Previous studies have investigated spatial patterning and associations of area characteristics with suicide rates in Western and Asian countries, but few have been conducted in the United States. This study aims to: 1) identify spatial and spatio-temporal clusters of high suicide rates in Ohio; and 2) assess the relationship between demographic and socioeconomic contextual factors and suicide clusters. Understanding the spatial distribution of suicide can inform the planning, implementation, and evaluation of suicide prevention efforts.
Methods: This ecological study included all people who died by suicide in Ohio between January 1, 2004 to December 31, 2013. Suicide decedents were identified from death certificate data obtained from the Ohio Department of Health. Deaths by suicide were identified based on the International Classification of Diseases, 10th revision (ICD-10) external cause of death codes (X60-X84, Y87.0, *U03). The unit of analysis in defining a suicide cluster was the census tract (N= 2, 952). To identify suicide clusters, each suicide case was assigned to a census tract based on the residential address before death recorded in the death certificates.

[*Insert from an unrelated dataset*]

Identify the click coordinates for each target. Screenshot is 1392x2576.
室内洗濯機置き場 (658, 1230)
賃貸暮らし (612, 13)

Census data were used to obtain measures of census level neighborhood characteristics. Because these variables were highly correlated, principal component analysis with Varimax rotation was used to create latent variables. Using the 16 variables obtained from the 2008-2012 American Community Survey and the 2010 Area Resource File resulted in three area-level latent variables: economic deprivation, density of providers, and social fragmentation. Logistic regression was then used to examine the association between the three latent variables and being in a high-risk suicide cluster.
To identify the spatial distribution of suicide and test for clustering, spatial and spatio-temporal scan statistics were used to detect high-risk clusters of suicide at the census tract level.
Results: Nine statistically significant (p <0.05) high-risk spatial clusters and two space-time clusters were identified. The risk of suicide was up to 2.1 times higher in high-risk clusters than in areas outside these clusters (relative risk ranged from 1.22 to 2.14, p<0.01). In the multivariate model, factors strongly associated with area suicide rates were socio-economic deprivation (Odds ratio [OR] = 3.4, 94% CI = 2.6-4.5) and density of providers (OR = 0.35, 95% CI= 0.27-0.46).
Conclusions and Implications: Statistically significant high-risk spatial clusters were identified; most were in major cities and rural counties located in the Appalachian regions of Ohio. Heightened community wide suicide risk is associated with socioeconomic deprivation and lower levels of provider density relative to other communities. Efforts to reduce poverty and improve access to health and mental health services on the community level represent potentially important strategies to prevent suicide.